→ Exercise
Retype the data exactly, leaving nothing out.

(Stored dataset items)
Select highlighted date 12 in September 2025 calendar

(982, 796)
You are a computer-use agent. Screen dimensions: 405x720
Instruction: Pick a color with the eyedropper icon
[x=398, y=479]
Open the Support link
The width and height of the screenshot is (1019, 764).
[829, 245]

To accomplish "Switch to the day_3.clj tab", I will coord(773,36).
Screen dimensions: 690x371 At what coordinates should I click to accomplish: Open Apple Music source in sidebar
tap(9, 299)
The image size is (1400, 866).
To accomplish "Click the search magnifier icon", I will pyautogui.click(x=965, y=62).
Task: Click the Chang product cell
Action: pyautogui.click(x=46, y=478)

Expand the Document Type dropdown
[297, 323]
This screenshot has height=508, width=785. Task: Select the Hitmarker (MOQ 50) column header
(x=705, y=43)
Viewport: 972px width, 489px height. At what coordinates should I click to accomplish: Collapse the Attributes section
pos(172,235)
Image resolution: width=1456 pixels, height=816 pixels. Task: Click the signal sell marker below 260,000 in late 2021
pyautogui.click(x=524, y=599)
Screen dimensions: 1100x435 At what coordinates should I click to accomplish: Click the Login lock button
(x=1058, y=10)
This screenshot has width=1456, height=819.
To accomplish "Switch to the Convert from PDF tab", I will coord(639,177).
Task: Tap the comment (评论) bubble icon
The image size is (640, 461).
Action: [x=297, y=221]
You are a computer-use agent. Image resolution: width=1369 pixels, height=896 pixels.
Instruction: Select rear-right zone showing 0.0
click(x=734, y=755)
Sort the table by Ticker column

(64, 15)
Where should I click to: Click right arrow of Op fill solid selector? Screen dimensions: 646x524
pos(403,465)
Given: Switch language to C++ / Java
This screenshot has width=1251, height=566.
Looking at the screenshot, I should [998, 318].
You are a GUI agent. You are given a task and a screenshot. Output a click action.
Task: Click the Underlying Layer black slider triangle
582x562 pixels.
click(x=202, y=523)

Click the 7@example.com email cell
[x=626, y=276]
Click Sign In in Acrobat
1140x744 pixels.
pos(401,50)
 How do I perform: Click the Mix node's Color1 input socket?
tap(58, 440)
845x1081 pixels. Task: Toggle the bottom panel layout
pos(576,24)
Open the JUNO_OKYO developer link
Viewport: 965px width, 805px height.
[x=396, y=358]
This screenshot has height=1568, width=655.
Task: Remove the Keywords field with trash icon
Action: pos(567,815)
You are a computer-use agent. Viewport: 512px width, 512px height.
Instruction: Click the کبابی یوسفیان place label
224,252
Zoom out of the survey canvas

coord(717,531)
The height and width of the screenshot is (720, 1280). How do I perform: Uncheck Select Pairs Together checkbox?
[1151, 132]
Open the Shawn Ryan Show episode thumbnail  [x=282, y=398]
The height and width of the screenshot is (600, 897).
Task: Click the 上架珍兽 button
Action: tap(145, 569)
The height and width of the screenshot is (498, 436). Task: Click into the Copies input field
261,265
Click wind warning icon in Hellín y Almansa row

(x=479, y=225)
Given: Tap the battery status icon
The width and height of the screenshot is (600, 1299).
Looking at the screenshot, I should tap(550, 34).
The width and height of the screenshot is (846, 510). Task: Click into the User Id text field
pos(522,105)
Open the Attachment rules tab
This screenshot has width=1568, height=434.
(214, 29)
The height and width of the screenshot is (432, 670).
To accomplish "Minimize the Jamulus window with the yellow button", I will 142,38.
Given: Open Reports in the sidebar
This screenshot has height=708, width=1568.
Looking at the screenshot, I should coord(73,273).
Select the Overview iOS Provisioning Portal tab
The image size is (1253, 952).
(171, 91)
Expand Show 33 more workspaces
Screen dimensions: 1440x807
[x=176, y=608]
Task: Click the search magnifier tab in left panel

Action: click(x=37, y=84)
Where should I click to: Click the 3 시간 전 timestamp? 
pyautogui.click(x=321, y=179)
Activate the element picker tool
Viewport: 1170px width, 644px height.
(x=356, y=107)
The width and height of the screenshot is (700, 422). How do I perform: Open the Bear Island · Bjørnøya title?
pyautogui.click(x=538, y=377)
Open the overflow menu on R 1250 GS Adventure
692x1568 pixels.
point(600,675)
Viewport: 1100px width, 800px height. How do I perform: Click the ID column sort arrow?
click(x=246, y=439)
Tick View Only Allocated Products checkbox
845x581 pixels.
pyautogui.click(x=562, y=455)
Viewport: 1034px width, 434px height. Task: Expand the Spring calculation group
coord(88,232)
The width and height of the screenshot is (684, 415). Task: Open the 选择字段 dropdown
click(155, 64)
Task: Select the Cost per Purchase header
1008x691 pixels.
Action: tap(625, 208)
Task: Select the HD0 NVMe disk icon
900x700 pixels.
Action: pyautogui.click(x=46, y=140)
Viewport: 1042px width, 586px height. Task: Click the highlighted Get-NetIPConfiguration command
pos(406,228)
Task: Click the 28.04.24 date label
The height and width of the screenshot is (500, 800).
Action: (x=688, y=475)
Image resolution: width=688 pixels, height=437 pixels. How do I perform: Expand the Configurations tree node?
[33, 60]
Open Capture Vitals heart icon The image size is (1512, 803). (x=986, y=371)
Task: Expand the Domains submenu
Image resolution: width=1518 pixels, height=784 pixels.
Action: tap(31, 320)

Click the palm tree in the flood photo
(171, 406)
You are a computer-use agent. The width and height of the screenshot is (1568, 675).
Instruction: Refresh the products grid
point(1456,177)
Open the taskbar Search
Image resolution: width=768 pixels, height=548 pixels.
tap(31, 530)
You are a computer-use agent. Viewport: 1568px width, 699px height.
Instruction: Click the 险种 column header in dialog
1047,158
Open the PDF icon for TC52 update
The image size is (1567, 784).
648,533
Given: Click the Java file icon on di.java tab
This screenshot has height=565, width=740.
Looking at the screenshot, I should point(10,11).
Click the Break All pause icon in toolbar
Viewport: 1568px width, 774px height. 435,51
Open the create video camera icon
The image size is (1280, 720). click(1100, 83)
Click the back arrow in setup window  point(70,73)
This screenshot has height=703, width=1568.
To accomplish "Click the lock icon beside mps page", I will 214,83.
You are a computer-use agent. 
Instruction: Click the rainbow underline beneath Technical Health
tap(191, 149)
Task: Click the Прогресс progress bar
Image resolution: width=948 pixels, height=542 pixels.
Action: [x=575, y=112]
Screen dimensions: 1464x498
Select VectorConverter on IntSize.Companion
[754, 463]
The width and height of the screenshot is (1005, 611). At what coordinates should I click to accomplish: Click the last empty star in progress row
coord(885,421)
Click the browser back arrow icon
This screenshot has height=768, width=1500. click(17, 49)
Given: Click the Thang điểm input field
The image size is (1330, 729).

→ Response area
Select highlighted date 12 in September 2025 calendar

(982, 796)
You are a computer-use agent. Screen dimensions: 405x720
Instruction: Pick a color with the eyedropper icon
[x=398, y=479]
Open the Support link
The width and height of the screenshot is (1019, 764).
[829, 245]

To accomplish "Switch to the day_3.clj tab", I will coord(773,36).
Screen dimensions: 690x371 At what coordinates should I click to accomplish: Open Apple Music source in sidebar
tap(9, 299)
The image size is (1400, 866).
To accomplish "Click the search magnifier icon", I will pyautogui.click(x=965, y=62).
Task: Click the Chang product cell
Action: pyautogui.click(x=46, y=478)

Expand the Document Type dropdown
[297, 323]
This screenshot has height=508, width=785. Task: Select the Hitmarker (MOQ 50) column header
(x=705, y=43)
Viewport: 972px width, 489px height. At what coordinates should I click to accomplish: Collapse the Attributes section
pos(172,235)
Image resolution: width=1456 pixels, height=816 pixels. Task: Click the signal sell marker below 260,000 in late 2021
pyautogui.click(x=524, y=599)
Screen dimensions: 1100x435 At what coordinates should I click to accomplish: Click the Login lock button
(x=1058, y=10)
This screenshot has width=1456, height=819.
To accomplish "Switch to the Convert from PDF tab", I will coord(639,177).
Task: Tap the comment (评论) bubble icon
The image size is (640, 461).
Action: [x=297, y=221]
You are a computer-use agent. Image resolution: width=1369 pixels, height=896 pixels.
Instruction: Select rear-right zone showing 0.0
click(x=734, y=755)
Sort the table by Ticker column

(64, 15)
Where should I click to: Click right arrow of Op fill solid selector? Screen dimensions: 646x524
pos(403,465)
Given: Switch language to C++ / Java
This screenshot has width=1251, height=566.
Looking at the screenshot, I should [998, 318].
You are a GUI agent. You are given a task and a screenshot. Output a click action.
Task: Click the Underlying Layer black slider triangle
582x562 pixels.
click(x=202, y=523)

Click the 7@example.com email cell
[x=626, y=276]
Click Sign In in Acrobat
1140x744 pixels.
pos(401,50)
 How do I perform: Click the Mix node's Color1 input socket?
tap(58, 440)
845x1081 pixels. Task: Toggle the bottom panel layout
pos(576,24)
Open the JUNO_OKYO developer link
Viewport: 965px width, 805px height.
[x=396, y=358]
This screenshot has height=1568, width=655.
Task: Remove the Keywords field with trash icon
Action: pos(567,815)
You are a computer-use agent. Viewport: 512px width, 512px height.
Instruction: Click the کبابی یوسفیان place label
224,252
Zoom out of the survey canvas

coord(717,531)
The height and width of the screenshot is (720, 1280). How do I perform: Uncheck Select Pairs Together checkbox?
[1151, 132]
Open the Shawn Ryan Show episode thumbnail  [x=282, y=398]
The height and width of the screenshot is (600, 897).
Task: Click the 上架珍兽 button
Action: tap(145, 569)
The height and width of the screenshot is (498, 436). Task: Click into the Copies input field
261,265
Click wind warning icon in Hellín y Almansa row

(x=479, y=225)
Given: Tap the battery status icon
The width and height of the screenshot is (600, 1299).
Looking at the screenshot, I should tap(550, 34).
The width and height of the screenshot is (846, 510). Task: Click into the User Id text field
pos(522,105)
Open the Attachment rules tab
This screenshot has width=1568, height=434.
(214, 29)
The height and width of the screenshot is (432, 670).
To accomplish "Minimize the Jamulus window with the yellow button", I will 142,38.
Given: Open Reports in the sidebar
This screenshot has height=708, width=1568.
Looking at the screenshot, I should coord(73,273).
Select the Overview iOS Provisioning Portal tab
The image size is (1253, 952).
(171, 91)
Expand Show 33 more workspaces
Screen dimensions: 1440x807
[x=176, y=608]
Task: Click the search magnifier tab in left panel

Action: click(x=37, y=84)
Where should I click to: Click the 3 시간 전 timestamp? 
pyautogui.click(x=321, y=179)
Activate the element picker tool
Viewport: 1170px width, 644px height.
(x=356, y=107)
The width and height of the screenshot is (700, 422). How do I perform: Open the Bear Island · Bjørnøya title?
pyautogui.click(x=538, y=377)
Open the overflow menu on R 1250 GS Adventure
692x1568 pixels.
point(600,675)
Viewport: 1100px width, 800px height. How do I perform: Click the ID column sort arrow?
click(x=246, y=439)
Tick View Only Allocated Products checkbox
845x581 pixels.
pyautogui.click(x=562, y=455)
Viewport: 1034px width, 434px height. Task: Expand the Spring calculation group
coord(88,232)
The width and height of the screenshot is (684, 415). Task: Open the 选择字段 dropdown
click(155, 64)
Task: Select the Cost per Purchase header
1008x691 pixels.
Action: tap(625, 208)
Task: Select the HD0 NVMe disk icon
900x700 pixels.
Action: pyautogui.click(x=46, y=140)
Viewport: 1042px width, 586px height. Task: Click the highlighted Get-NetIPConfiguration command
pos(406,228)
Task: Click the 28.04.24 date label
The height and width of the screenshot is (500, 800).
Action: (x=688, y=475)
Image resolution: width=688 pixels, height=437 pixels. How do I perform: Expand the Configurations tree node?
[33, 60]
Open Capture Vitals heart icon The image size is (1512, 803). (x=986, y=371)
Task: Expand the Domains submenu
Image resolution: width=1518 pixels, height=784 pixels.
Action: tap(31, 320)

Click the palm tree in the flood photo
(171, 406)
You are a computer-use agent. The width and height of the screenshot is (1568, 675).
Instruction: Refresh the products grid
point(1456,177)
Open the taskbar Search
Image resolution: width=768 pixels, height=548 pixels.
tap(31, 530)
You are a computer-use agent. Viewport: 1568px width, 699px height.
Instruction: Click the 险种 column header in dialog
1047,158
Open the PDF icon for TC52 update
The image size is (1567, 784).
648,533
Given: Click the Java file icon on di.java tab
This screenshot has height=565, width=740.
Looking at the screenshot, I should point(10,11).
Click the Break All pause icon in toolbar
Viewport: 1568px width, 774px height. 435,51
Open the create video camera icon
The image size is (1280, 720). click(1100, 83)
Click the back arrow in setup window  point(70,73)
This screenshot has height=703, width=1568.
To accomplish "Click the lock icon beside mps page", I will 214,83.
You are a computer-use agent. 
Instruction: Click the rainbow underline beneath Technical Health
tap(191, 149)
Task: Click the Прогресс progress bar
Image resolution: width=948 pixels, height=542 pixels.
Action: [x=575, y=112]
Screen dimensions: 1464x498
Select VectorConverter on IntSize.Companion
[754, 463]
The width and height of the screenshot is (1005, 611). At what coordinates should I click to accomplish: Click the last empty star in progress row
coord(885,421)
Click the browser back arrow icon
This screenshot has height=768, width=1500. click(17, 49)
Given: Click the Thang điểm input field
The image size is (1330, 729).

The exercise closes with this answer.